24 Il Tribunale rileva che né detto argomento né il ricorso valutato nel suo complesso consentono di identificare, con la necessaria chiarezza e precisione, l'esistenza di un nesso di causalità tra l'asserita carenza della Commissione e il danno lamentato dalla ricorrente. Infatti, secondo la ricorrente, tale danno consiste, in via principale, nella sua liquidazione giudiziaria, dichiarata il 22 maggio 1995 a fronte di un passivo pari a 1 289 128,10 FF. Ebbene, anche ammettendo che sia possibile accertare una carenza della Commissione nel periodo compreso tra il 27 maggio 1994 (data di deposito della denuncia) o il 21 febbraio 1995 (data dell'ultima lettera della ricorrente alla Commissione) e il 22 maggio 1995 (data della liquidazione giudiziaria della ricorrente), quest'ultima non ha prospettato nel suo ricorso nessun elemento che possa chiarire in che misura la Commissione sia stata responsabile del danno così valutato. Né la convenuta né il giudice comunitario possono pertanto verificare come un'eventuale carenza abbia potuto contribuire ad aumentare il passivo della società Guérin e pertanto abbia condotto alla sua liquidazione.

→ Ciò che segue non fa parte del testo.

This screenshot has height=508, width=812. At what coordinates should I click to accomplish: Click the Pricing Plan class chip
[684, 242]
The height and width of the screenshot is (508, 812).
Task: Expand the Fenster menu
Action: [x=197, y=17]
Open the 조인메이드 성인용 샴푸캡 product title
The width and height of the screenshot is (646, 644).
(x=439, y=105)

25 Lo stesso discorso vale per quanto concerne il danno di 288 060,43 FF che la ricorrente asserisce di aver subito e che corrisponderebbe al ritardo verificatosi, a partire dal mese di maggio 1994, nel versamento del risarcimento da essa reclamato alla Nissan France a causa della risoluzione del suo contratto di concessione. Anche in questo caso, il ricorso non fornisce nessun elemento che consenta di evincere un nesso di causalità tra la somma richiesta (288 060,43 FF) e un'asserita carenza da parte della Commissione.
26 Le precisazioni fornite per la prima volta in udienza (v. supra, punto 19), dopo la chiusura della fase scritta, non consentono di colmare le lacune del ricorso. Infatti, le precisazioni fornite in questa fase, in violazione dell'art. 44, n. 1, lett. c), del regolamento di procedura, non consentono né alla parte convenuta di esercitare i suoi diritti di difesa né al Tribunale di verificare la pertinenza o la fondatezza delle affermazioni da giudicare.
27 Ne discende che il ricorso dev'essere dichiarato irricevibile.
Decisione relativa alle spese
Sulle spese
28 Ai sensi dell'art. 87, n. 2, del regolamento di procedura, la parte soccombente è condannata alle spese se ne è stata fatta domanda. Poiché la ricorrente è rimasta soccombente in relazione sia al ricorso per carenza (v. ordinanza Guérin automobiles/Commissione, citata) sia alla domanda di risarcimento, occorre condannarla a sopportare le proprie spese, nonché quelle sostenute dalla Commissione, che ha fatto domanda in tal senso.
Dispositivo
Per questi motivi,
IL TRIBUNALE
(Seconda Sezione ampliata)
dichiara e statuisce:
1) La domanda di risarcimento è irricevibile.
2) La ricorrente è condannata alle spese, ivi comprese quelle concernenti il procedimento relativo al ricorso per carenza.